Mereka adalah aktor-aktor bayangan yang mahir memanipulasi opini publik, melempar isu sensitif, dan menciptakan polarisasi tanpa memiliki latar belakang politik yang jelas.
Yang lebih mengkhawatirkan, ada indikasi bahwa mereka dilatih dan didanai oleh kekuatan tertentu dengan agenda jangka panjang, bukan untuk membangun, melainkan untuk menghancurkan persatuan bangsa.
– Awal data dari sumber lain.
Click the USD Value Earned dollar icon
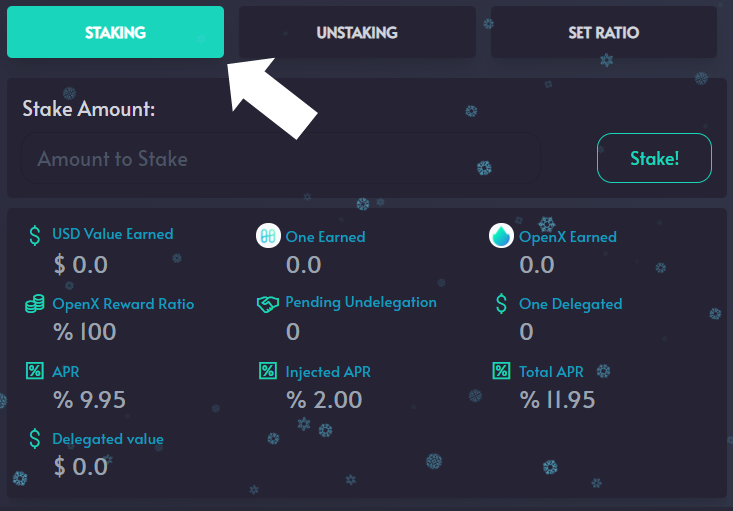Screen dimensions: 733x511 tap(35, 235)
Jika kita melihat pentolan para buzzer ini, kita jarang melihat mereka punya latar belakang Pendidikan yang jelas , kebanyakan dari mereka tidak terdeteksi latar pendidikannya secara jelas , jikapun di temukan latar Pendidikan mereka bukanlah Universitas yang kredibel. Keberadaan mereka ibarat bayangan di Lorong-lorong gelap.
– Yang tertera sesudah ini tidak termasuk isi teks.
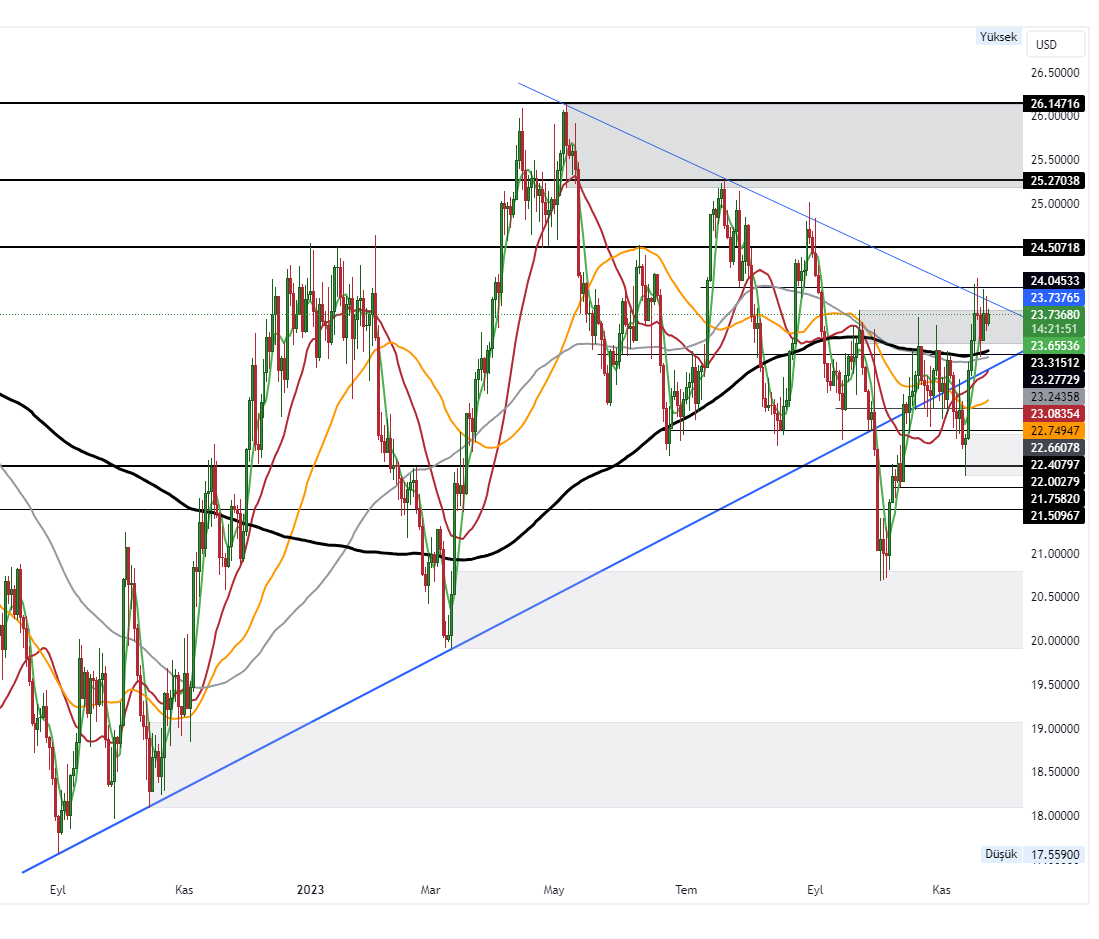Click the red 23.08354 moving average label

point(1053,412)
𝐁𝐮𝐳𝐳𝐞𝐫 𝐏𝐨𝐥𝐢𝐭𝐢𝐤: 𝐒𝐞𝐧𝐣𝐚𝐭𝐚 𝐃𝐢𝐠𝐢𝐭𝐚𝐥 𝐲𝐚𝐧𝐠 𝐌𝐞𝐦𝐞𝐜𝐚𝐡 𝐁𝐞𝐥𝐚𝐡
Buzzer politik bekerja dengan memanfaatkan algoritma media sosial untuk memperkuat narasi yang mereka sebarkan.
Mereka seringkali menargetkan masyarakat dengan tingkat literasi rendah, di mana informasi yang disampaikan mudah diterima tanpa verifikasi.
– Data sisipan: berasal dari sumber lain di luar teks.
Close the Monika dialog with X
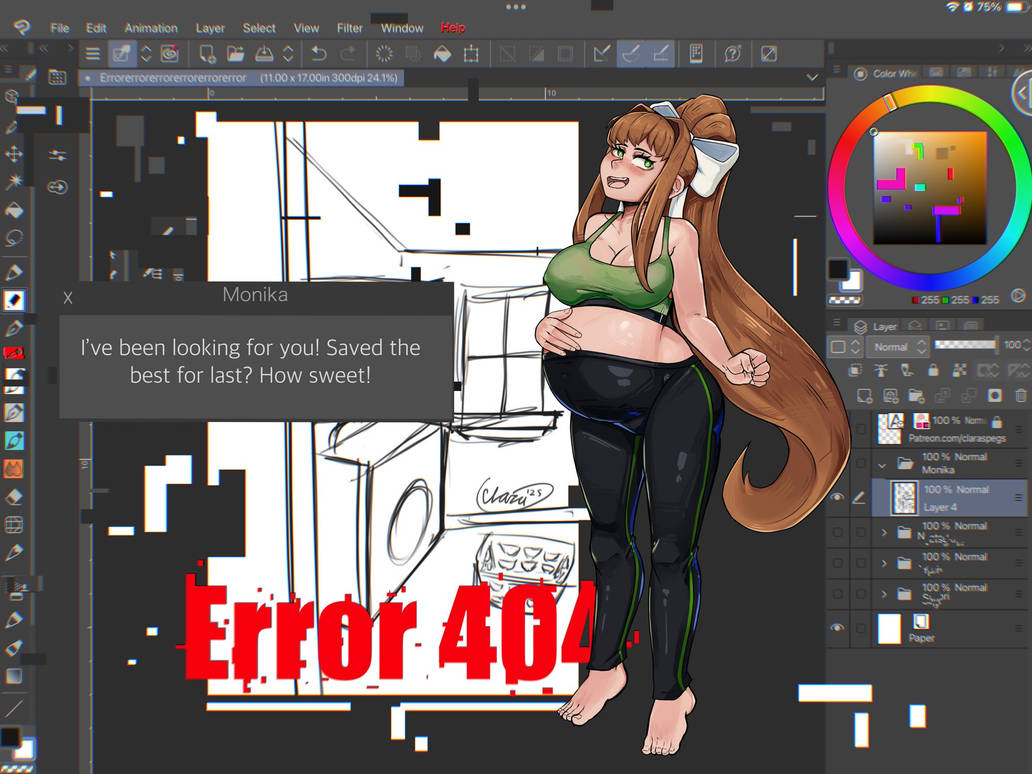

Menurut Woolley dan Howard (2018), buzzer dan bot sosial media dirancang untuk memanipulasi opini publik dengan menyebarkan konten emosional dan provokatif, sehingga memicu perpecahan (Woolley & Howard, 2018, p. 4).
Tidak hanya itu, para buzzer ini biasanya didukung oleh pendanaan besar, memungkinkan mereka menggunakan peralatan digital canggih seperti 𝘢𝘶𝘵𝘰𝘮𝘢𝘵𝘦𝘥 𝘣𝘰𝘵𝘴, 𝘧𝘢𝘬𝘦 𝘢𝘤𝘤𝘰𝘶𝘯𝘵𝘴, 𝘥𝘢𝘯 𝘥𝘢𝘵𝘢 𝘢𝘯𝘢𝘭𝘺𝘵𝘪𝘤𝘴 𝘵𝘰𝘰𝘭𝘴 untuk memperkuat pengaruhnya.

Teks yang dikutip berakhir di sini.